**Goals:**
1/ Using the excerpt on systemically important financial institutions, decide whether each statement agrees with it: (a) the excerpt names three complementary approaches for reducing systemic risk; (b) the framework described includes developing living wills; (c) the excerpt says losses of failing banks should fall on taxpayers. Answer yes or no for each and quote the deciding words.
2/ Please extend the excerpt on systemically important financial institutions beyond its final line.

**Excerpted passage:**

***

Dealing with the Risks Posed by Systemically Important Financial Institutions Beyond Basel III
Citation: Staff Discussion Notes 2011, 012; 10.5089/9781463926588.006.A001
Dealing with the Risks Posed by Systemically Important Financial Institutions Beyond Basel III
Citation: Staff Discussion Notes 2011, 012; 10.5089/9781463926588.006.A001
A. How Should the TITF Problem Be Addressed?
Three complementary approaches may be used to reduce the systemic risks posed by financial institutions viewed as too important to fail: (i) directly reducing the systemic risk of institutions; (ii) reducing the probability of failure of SIFIs; and (iii) constructing a framework to resolve failed financial institutions in a way that minimizes disruption to the financial system when failure occurs.8
More specifically, such a framework could include the following components:
Structural measures to limit the size and the scope of activities to reduce the likelihood of the institutions being systemically important;
Carefully designed regulations, including surcharges that reflect an institution’s contribution to systemic risk, to encourage it to become less systemically important;
Enhanced transparency and disclosure to improve market discipline and monitoring;
Proactive and intensive supervision consistent with the risks an institution poses to the financial system and the complexity of the system;
An effective resolution framework with tools to enhance resolvability and orderly recovery and wind-down in the event of failure, including developing living wills; and
Effective burden-sharing with the private sector to internalize losses by creditors and shareholders of failing banks.

***

**Dataset section:**

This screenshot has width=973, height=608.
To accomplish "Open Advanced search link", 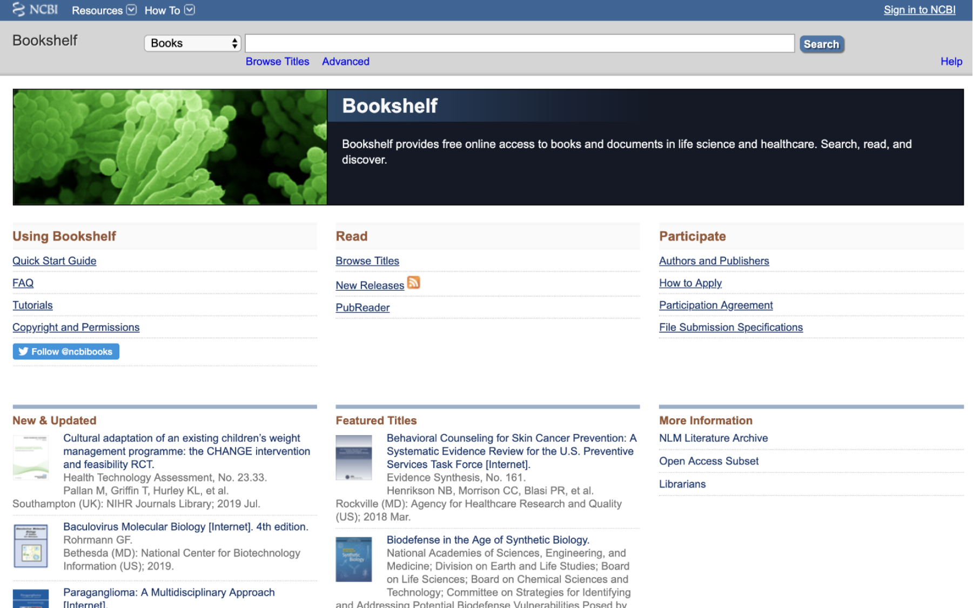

***

**Responses per task:**
1/
(a) Yes: "Three complementary approaches may be used to reduce the systemic risks posed by financial institutions viewed as too important to fail"
(b) Yes: "including developing living wills"
(c) No: "to internalize losses by creditors and shareholders of failing banks"

2/
The subsequent discussion reviews and assesses these proposals. It argues that the first element-structural measures to limit the size and scope of SIFI activities–while providing a direct way of dealing with the TITF problem, could be difficult to implement and adopt on a globally consistent basis. The remaining set of measures, which are aimed at reducing the likelihood and impact of a failure, could provide a multipronged approach, with mutually reinforcing elements to deal with the TITF problem.
B. Structural Measures to Address the TITF Problem
Measures to limit the size and scope of activities
More direct measures to address the TITF problem seek to limit the size, riskiness, or complexity of institutions that make them too big or interconnected to fail. Underlying these measures is the acknowledgment of both the limitations of stronger prudential regulation of SIFIs in preventing crises and in eliminating the negative externalities associated with size, complexity, and interconnectedness, and the constraints on ensuring that resolutions are orderly and nondisruptive. These are reflected in proposals to redesign and refocus the business of financial institutions considered to be TITF (see Chow and Surti, 2011, for a detailed review).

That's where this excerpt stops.